The throb died. His body going cold as the clammy flop sweat slicked his back.
He shook off the vicious echo of fear, fury, agony, aware of the aftershock which still lingered, after being torn from his charmed, entitled, pointless playboy existence and dumped into darkness.
He’d survived it. Against all the odds. Returning home to find his grandfather, the last of his family, dead, and the business empire he had inherited struggling. It was thriving again now, as he’d discovered skills he had never even known he’d had in the last six months… But he didn’t leave the penthouse, because he didn’t need to, he didn’t want to. He could run everything from here.
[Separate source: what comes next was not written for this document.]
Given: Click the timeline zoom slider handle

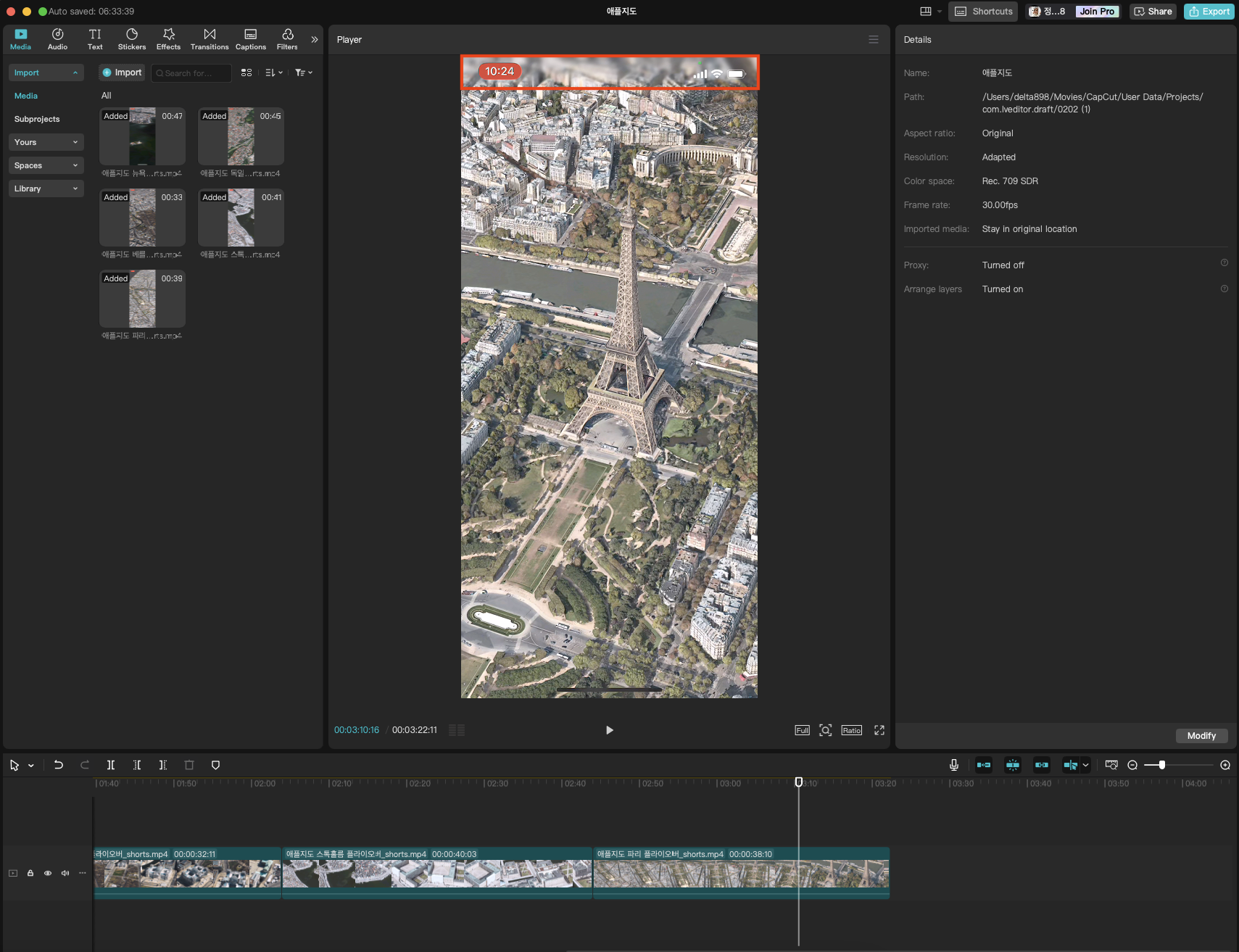Looking at the screenshot, I should [1162, 765].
The solitude was his strength now, instead of his enemy.
He’d killed the hunger, the desperation to thrust into warm, fragrant flesh again, that had once tortured him in the darkness… Because it had had the power to destroy him.
‘I mean it, Brett,’ he said, putting every ounce of the bitterness and impotent rage he felt into the caustic tone. ‘You send this girl up here tomorrow, and you and she will both regret it.’